Статский советник наморщил брови, стараясь проглотить мудреную пилюлю, а Павлик уже шел прочь с перрона, не обращая внимания на синклит провожающих старух.
Он направился к извозчику и поехал прямо к своему новому жилищу. Теперь, благодаря бабушке, у него уже имелась движимая собственность: из вещей старого дома уделила Марья Аполлоновна сочинителю свой ореховый письменный стол, и два кресла ореховых, обитых плюшем, и шифоньерку с хитрыми шкапчиками и замками, и несколько шкапчиков и тумб.
У Павлика получился изящный ассортимент кабинетной мебели, он мог гордиться убранством своей квартиры; это несколько сглаживало чувство неловкости перед житьем в чужом семействе: все-таки хоть и в чужом жил он, да было у него свое.
Графская семья, у которой стал проживать он, состояла из вдовы-графини, сорокалетней дамы с черными бровями, очень белой, бледной, высокой и красивой, с орлиным носом и утонченными манерами; при графине проживала мать ее покойного мужа, маленькая запуганная старушка с бельмом на глазу, и два племянника-гимназиста, два сорванца, которых графиня умела в струнке держать.
До сорванцов, однако, Павлику не было дела: его комната была угловая, рядом с парадным входом, а гимназисты жили где-то в конце коридора, у кухни. В день переезда графиня выдала Павлику английский ключ при вежливой просьбе быть аккуратным, разъяснила, сколько раз следовало звонить горничной и лакею, и, указав, что сдала она комнату из уважения к Марье Аполлоновне, больше Павлика не беспокоила.
Да и не надо было чужого внимания девятнадцатилетнему студенту. Перспектива самостоятельно обедать в ресторане, пить утренний кофе в кофейне и вообще повести самостоятельную жизнь молодого писателя улыбалась ему.

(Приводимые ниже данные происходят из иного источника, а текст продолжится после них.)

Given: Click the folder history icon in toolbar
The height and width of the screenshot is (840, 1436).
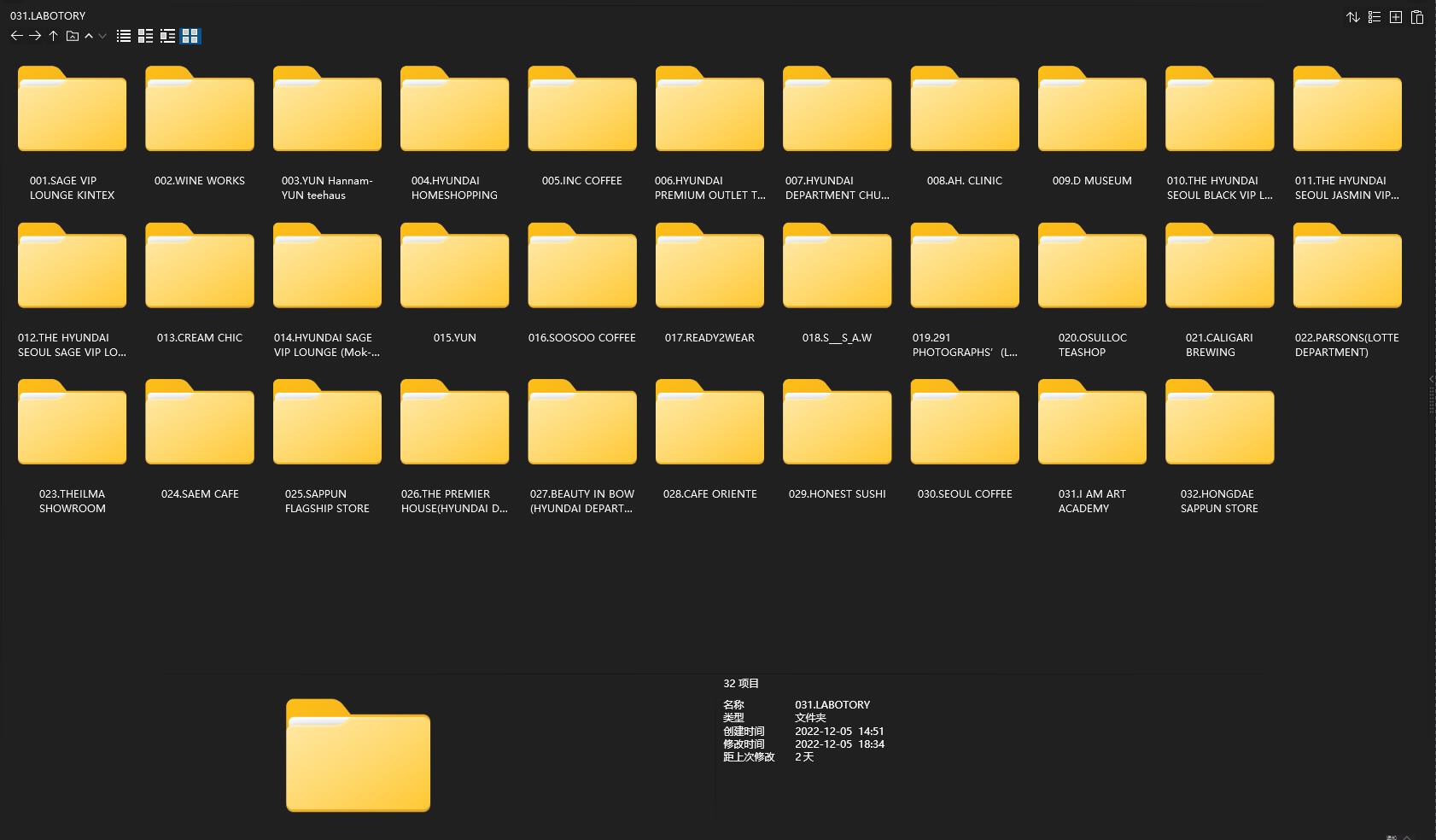Looking at the screenshot, I should click(73, 36).
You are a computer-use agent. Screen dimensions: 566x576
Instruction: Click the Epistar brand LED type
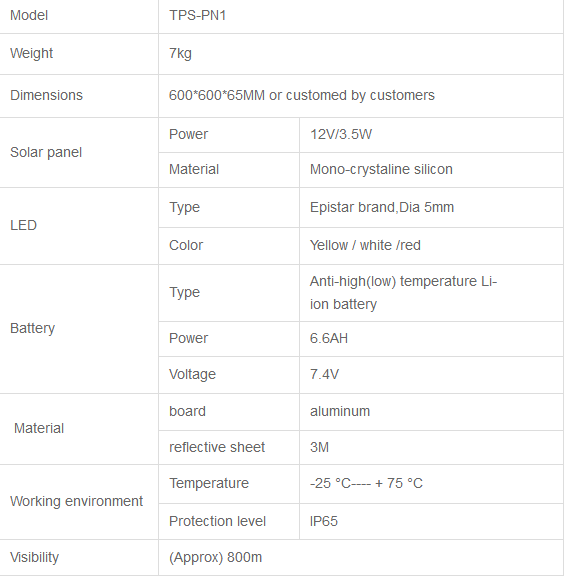(382, 207)
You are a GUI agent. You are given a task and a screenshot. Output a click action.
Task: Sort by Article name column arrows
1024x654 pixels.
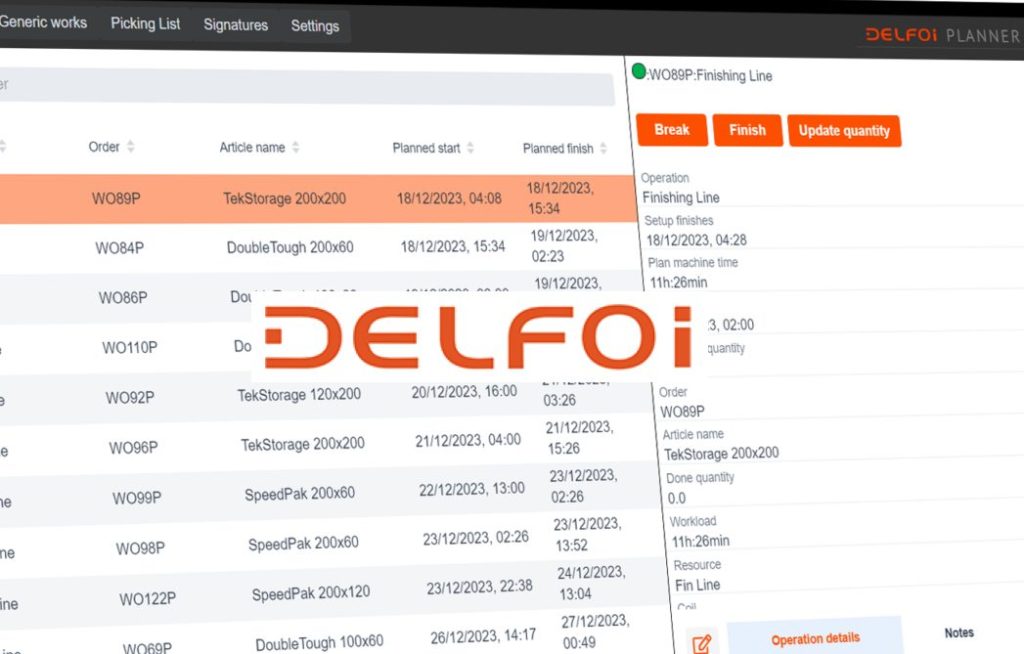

Кроме того, и дела завелись такие, в которые не хотелось посвящать чужие глаза и уши: взять хотя бы дело с газетою «Голос жизни», вернее, с издательницей ее, которая вот уже месяц как рисовала в своей студии портрет Павлика, — нет, здесь было не до чужого внимания, хорошо было даже то, что бабушка на берегу синего моря жила.
В студии Татьяны Львовны Павел, конечно, побывал следующим же утром, как и было назначено, в одиннадцать часов. Была это прелестная комната с широким окном на Воробьевы горы, с потолком высоким, расписанным мифическими сценами, вся уставленная мольбертами, полотнами, дорогими вещицами и гипсовыми моделями.
Когда Павлик вошел, художница уже сидела за мольбертом в дорогом японском халате. Войдя, писатель здорово сконфузился: все полотна Татьяны Львовны изображали голых женщин; женщины и девицы эти и лежали, и стояли, и сидели на коврах, и купались; одни улыбались, другие плакали, третьи простирали к Павлику бесстыдные руки; признаться, от такого обилия женщин у сочинителя зарябило в глазах… Но он тут же вспомнил счастливое слово «предрассудки», вспомнил, что он получивший известность писатель, и, деловито нахмурившись, как привычный ко всяким видам, прошелся меж рядами соблазнительных холстов.